→ **Task objective**:
Write out only the lines from the line containing "The image size is (1080, 505)." to the end of the listing below, both included, exactly as they stand. Drop the pictures.

→ **Source data**:
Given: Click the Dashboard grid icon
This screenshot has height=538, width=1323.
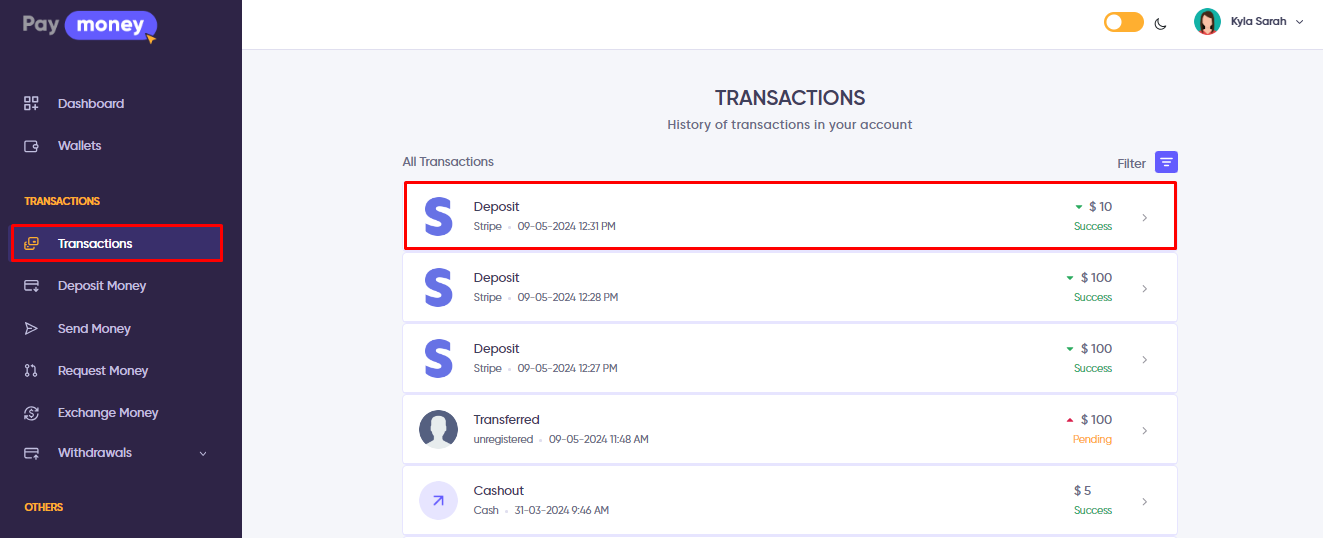Looking at the screenshot, I should click(x=31, y=104).
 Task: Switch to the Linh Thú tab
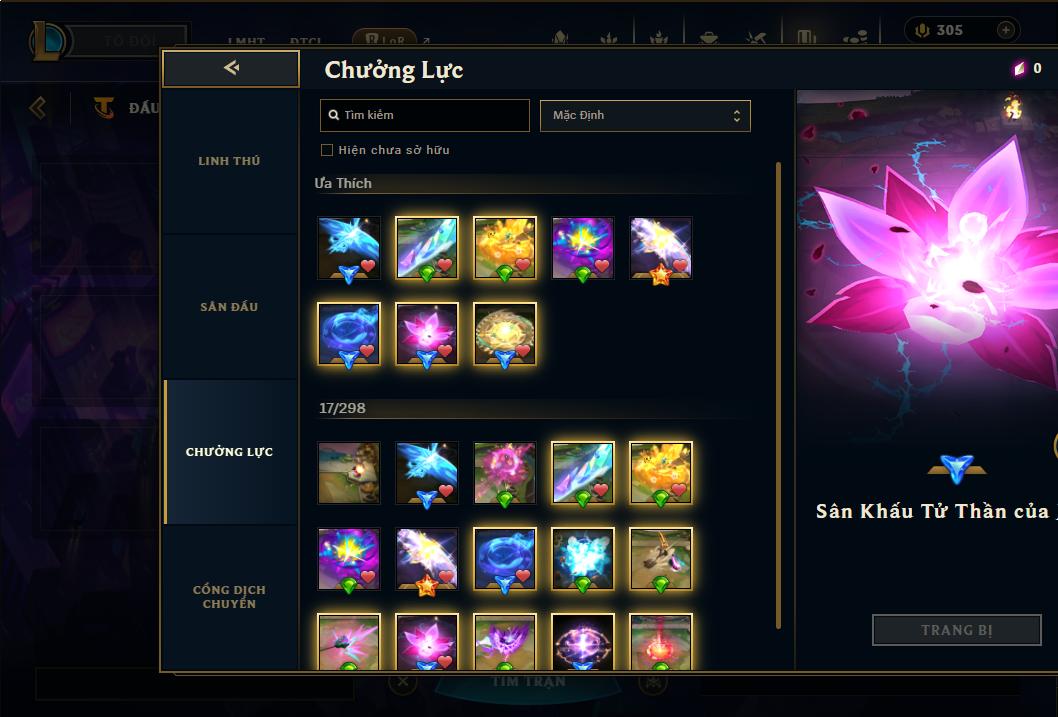[229, 161]
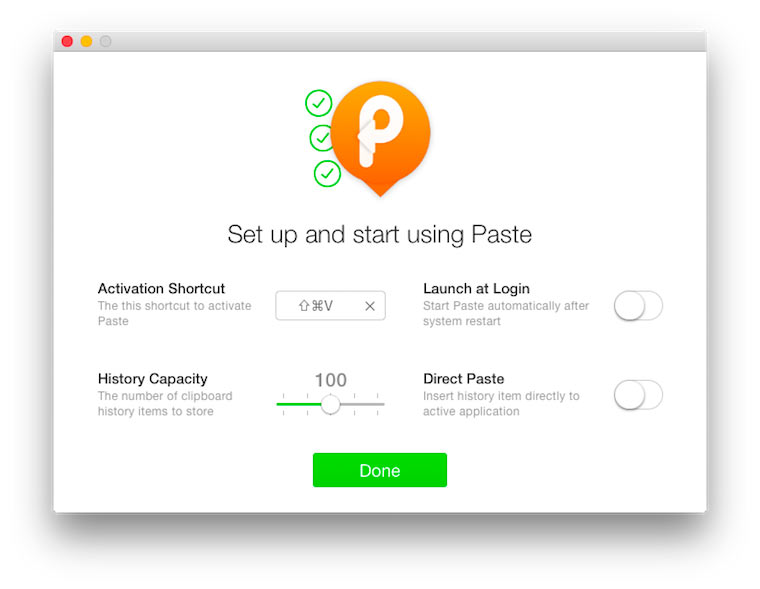Image resolution: width=760 pixels, height=589 pixels.
Task: Set the history slider to the rightmost tick
Action: [x=378, y=404]
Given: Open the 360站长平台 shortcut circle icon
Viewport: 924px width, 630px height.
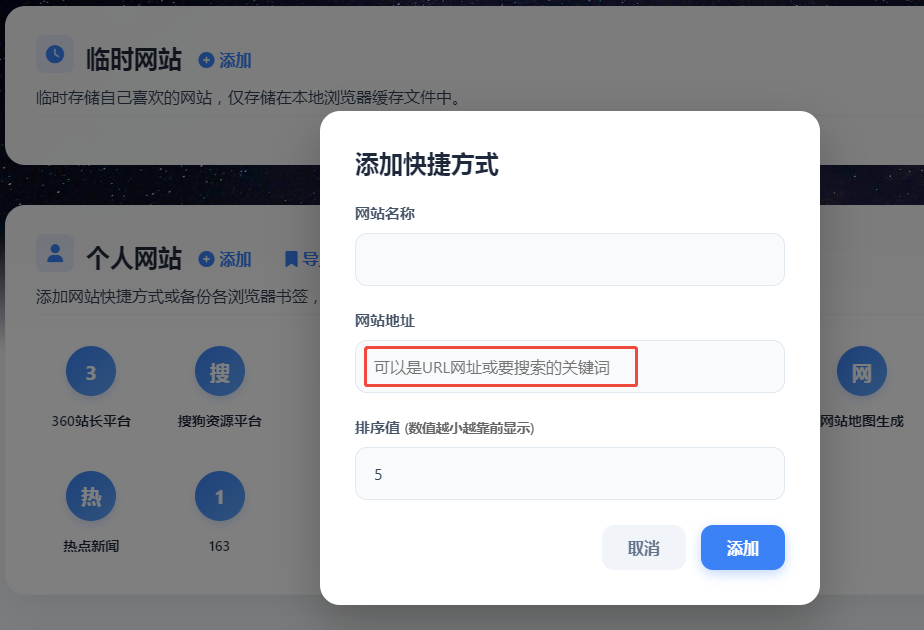Looking at the screenshot, I should click(91, 373).
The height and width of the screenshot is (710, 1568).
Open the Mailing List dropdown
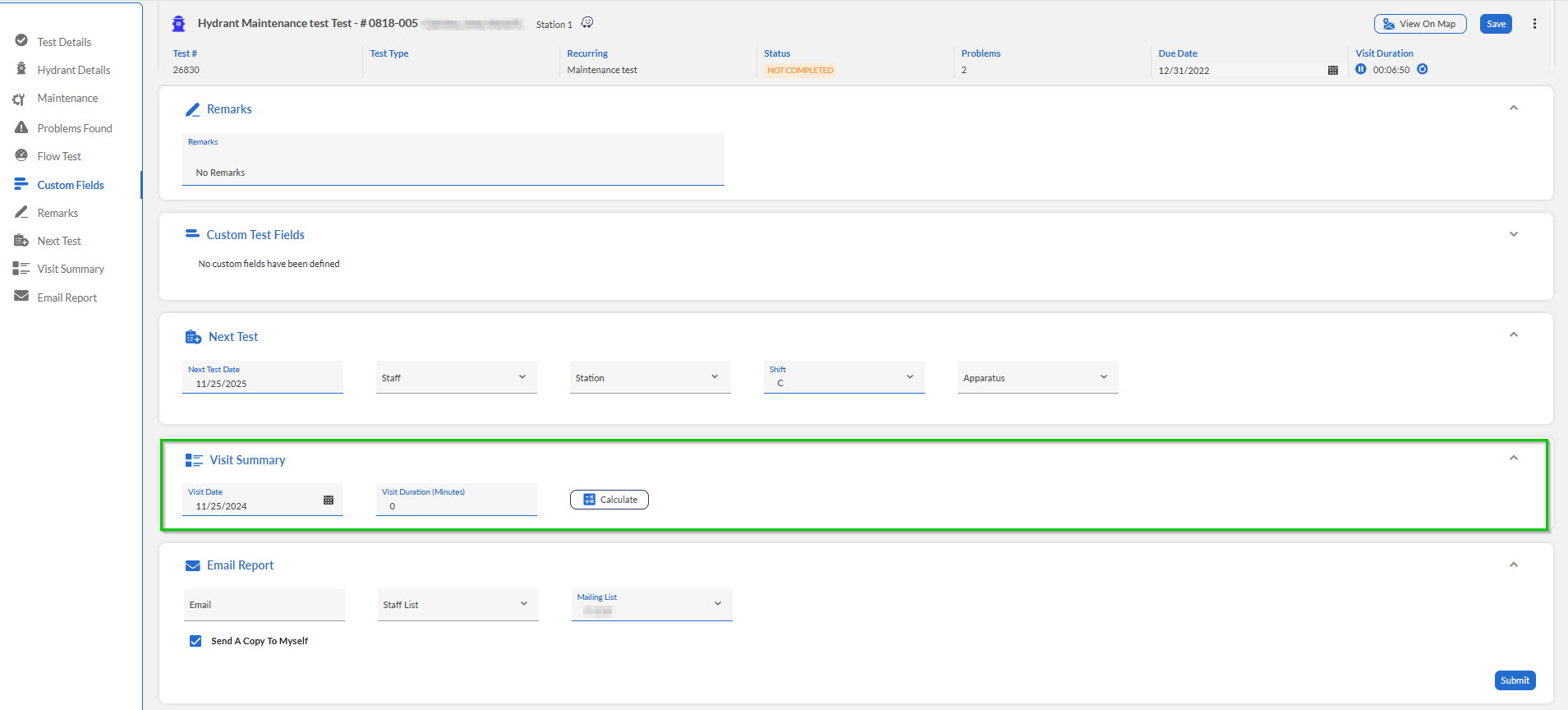651,605

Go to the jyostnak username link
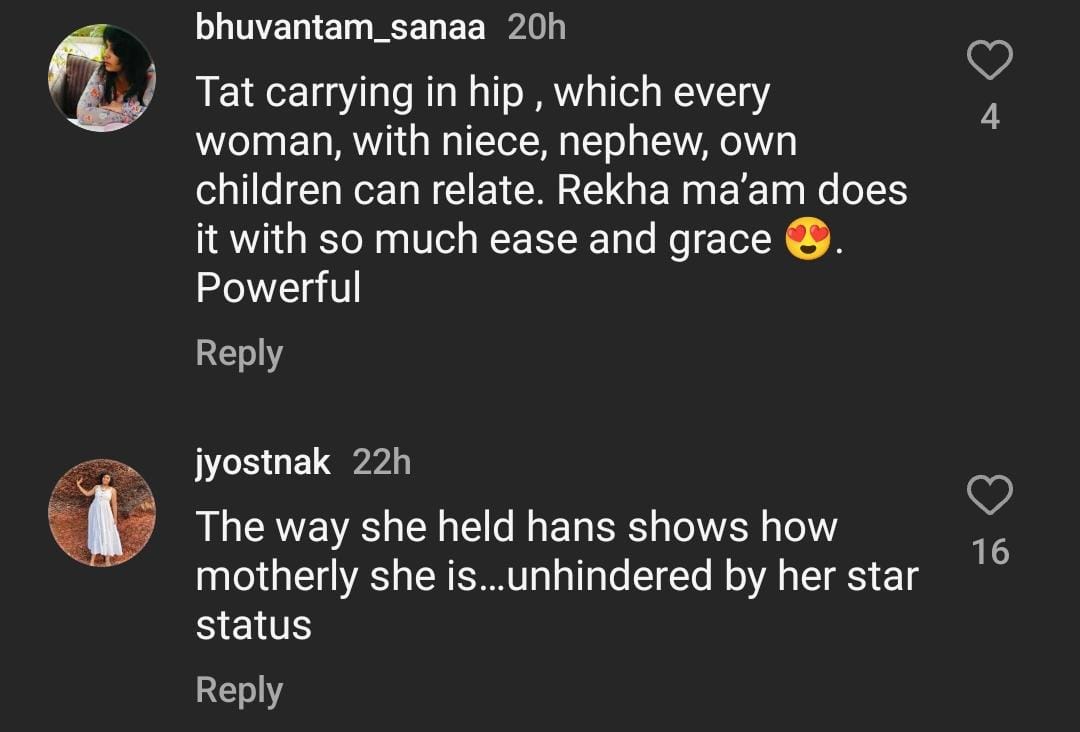262,463
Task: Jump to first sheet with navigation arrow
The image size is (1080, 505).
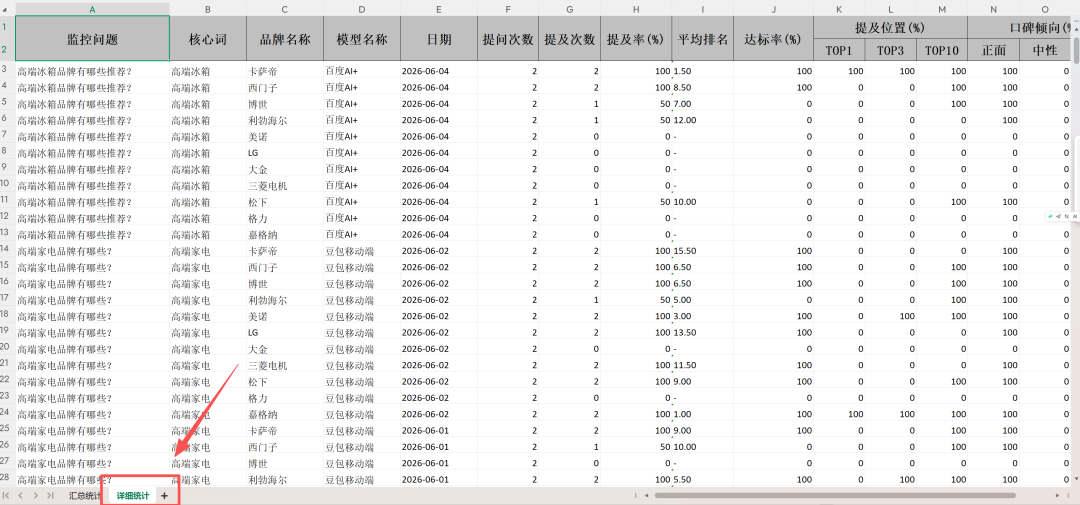Action: tap(6, 495)
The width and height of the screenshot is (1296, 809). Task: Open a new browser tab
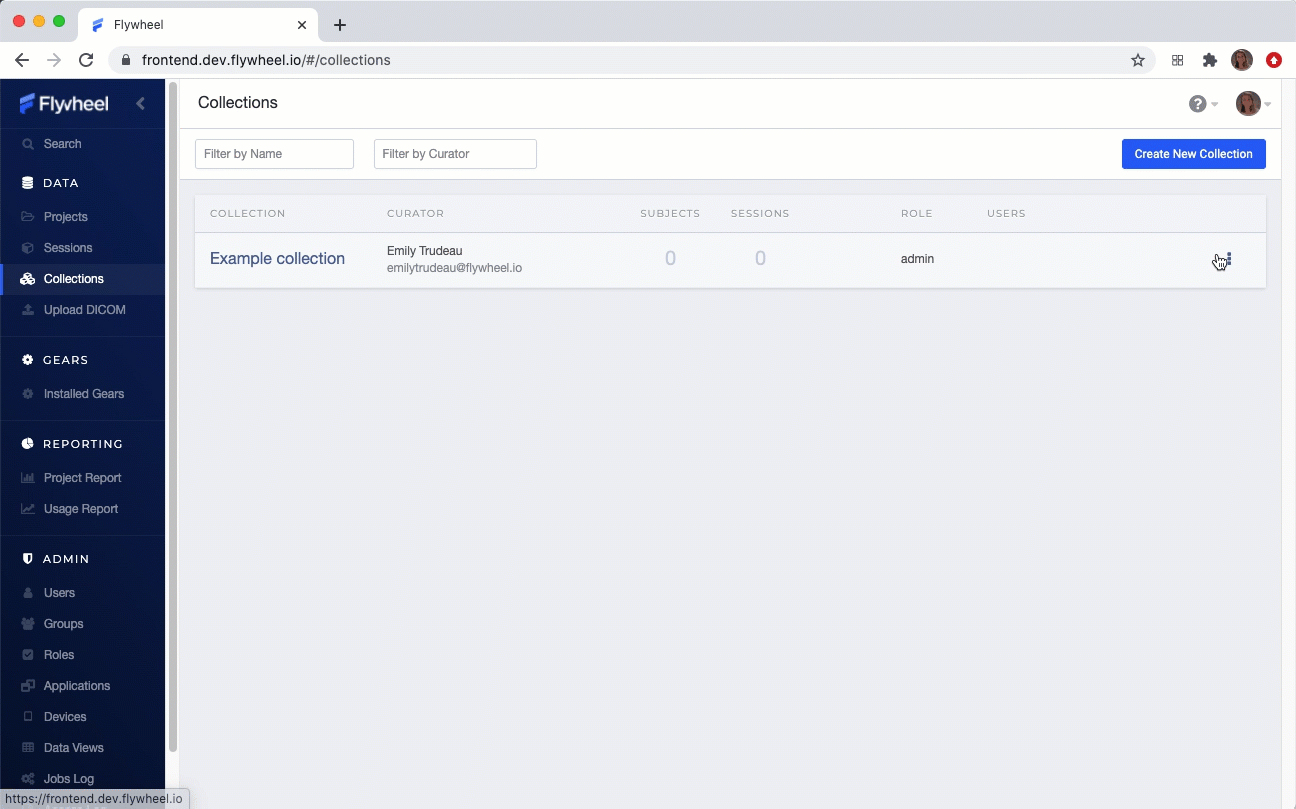pyautogui.click(x=340, y=25)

→ **Output**:
The image size is (1080, 505).
Action: tap(6, 495)
The width and height of the screenshot is (1296, 809). Task: Open a new browser tab
pyautogui.click(x=340, y=25)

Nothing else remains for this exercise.